Escuchar, por ello, una vez más la lamentable cantinela de miembros del Gobierno de España doliéndose de las decisiones de determinados jueces que están cumpliendo con su función, arremetiendo contra los mismos y sus decisiones y minando sin pudor el principio de autonomía del poder judicial, es inaceptable. Y lo es ahora con un gobierno de izquierdas como lo fue en su día con un gobierno de derechas al que también pusieron, y siguen poniendo, los jueces en su lugar, y que igualmente tachó de lawfare por boca de alguno de sus representantes, por ejemplo, la sentencia que declaró al Partido Popular como partícipe a título lucrativo en el caso Gürtel -manifestaciones luego rectificadas, pero que efectivamente se hicieron-.
El problema en este momento, y en todo caso, es que asistimos a algo más que a excesos verbales en el debate político, que pueden, y deben ser rectificados.

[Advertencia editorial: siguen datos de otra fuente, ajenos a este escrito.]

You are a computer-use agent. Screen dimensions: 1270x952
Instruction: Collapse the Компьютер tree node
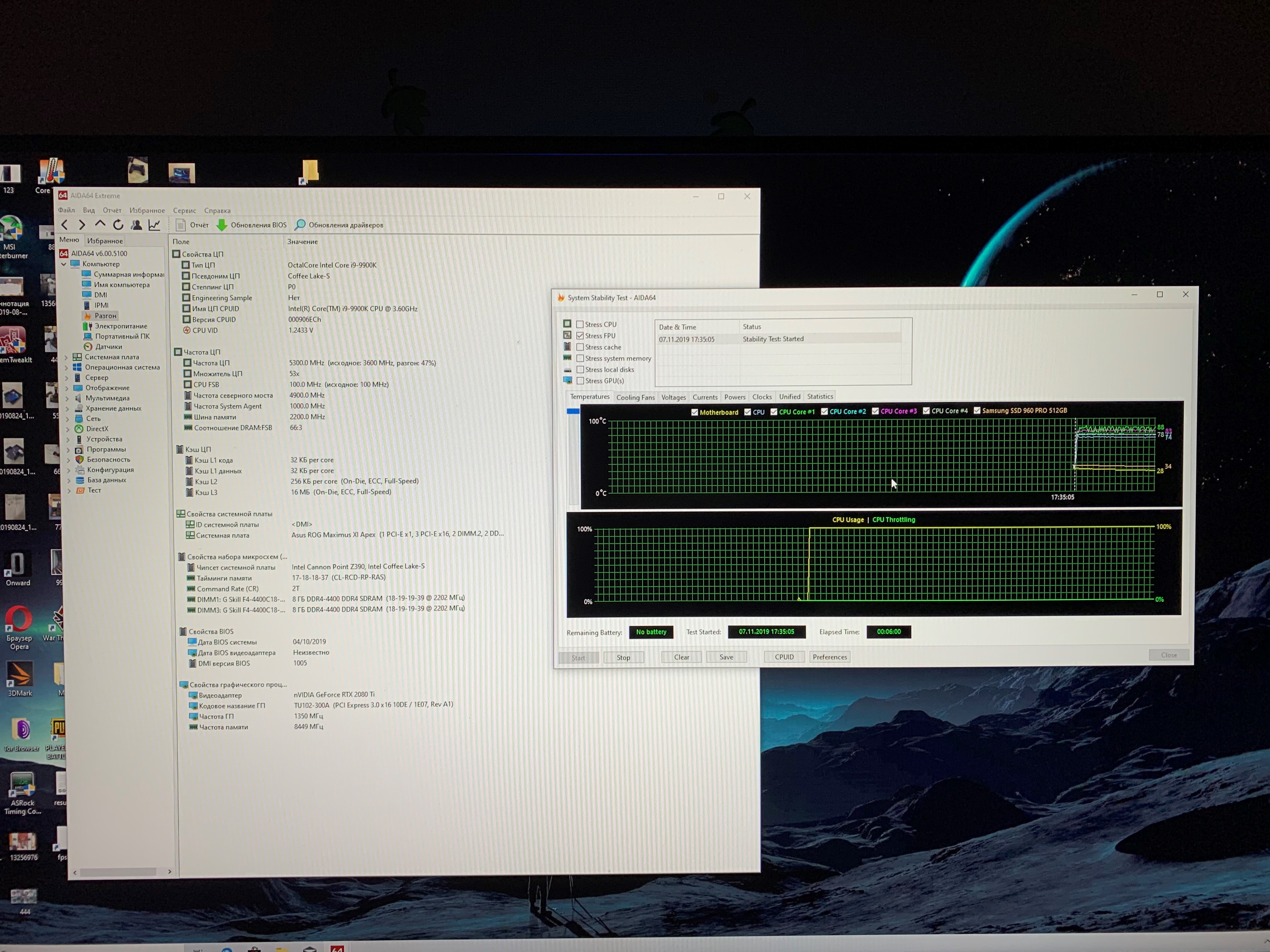[64, 264]
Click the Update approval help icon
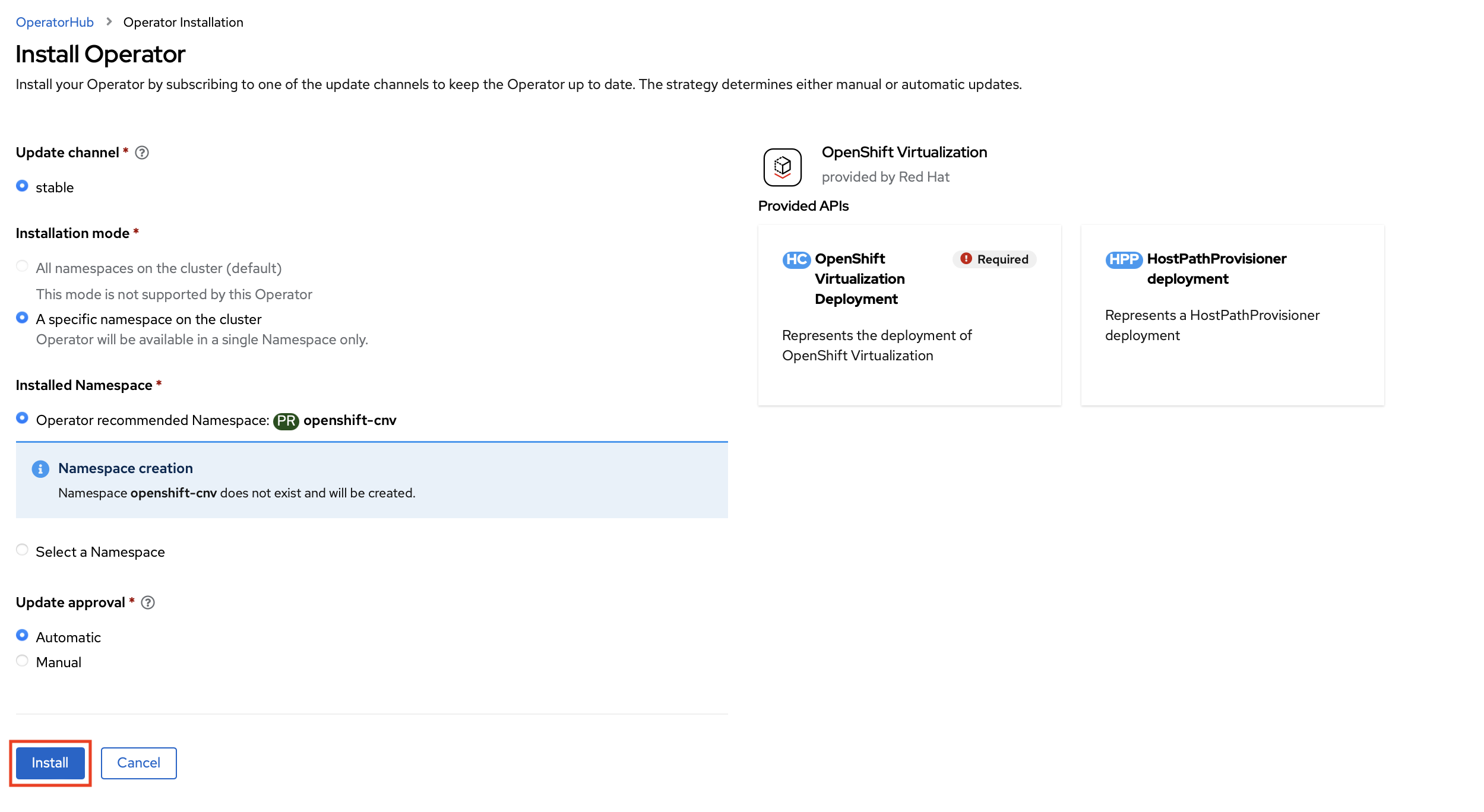The image size is (1484, 812). [148, 602]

Hoy se ha instalado en nuestra clase política la idea de que los jueces quieren ejercer un poder que no tienen: el de gobernar desde sus juzgados y tribunales. Y que la lucha contra este poder del Estado es, por ello, necesaria y legítima. Y que en esa guerra vale todo: incluso interferir activamente en su designación desde la política para conseguir jueces sumisos y adeptos a determinadas posiciones políticas, algo que, y también en esto jueces y magistrados deben ser criticados, ellos mismos deberían saber evitar dejando de jugar, y no permitiendo que se juegue con ellos, a esa extraña catalogación de “conservadores” y “progresistas” dependiendo de su adscripción a una u otra asociación profesional.

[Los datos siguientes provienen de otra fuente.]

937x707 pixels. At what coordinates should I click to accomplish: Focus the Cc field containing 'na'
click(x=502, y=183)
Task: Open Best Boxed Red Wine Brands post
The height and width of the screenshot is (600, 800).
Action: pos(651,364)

La última reconvención llega calentita a España desde Europa (siempre Europa…), insistiendo la Comisión de Venecia del Consejo de Europa en un modelo de elección del CGPJ a través de los propios jueces, dado que el modelo actual no cumple con los estándares europeos. Un modelo, recordemos, introducido en 1985 con un gobierno socialista, declarado constitucional aunque con matices (justamente el de no caer en la práctica del reparto de sillones entre partidos), que no fue nunca modificado por los gobiernos populares que pudieron hacerlo, y que ni PSOE ahora ni PP anteriormente han dejado de prometer que reformarían, pese a consolidarlo en la práctica nombrando a sus elegidos por afinidad una y otra vez.
No es un problema nuevo. Es un problema urgente. Más aún porque ya dura demasiado y nadie ha hecho por ponerle solución.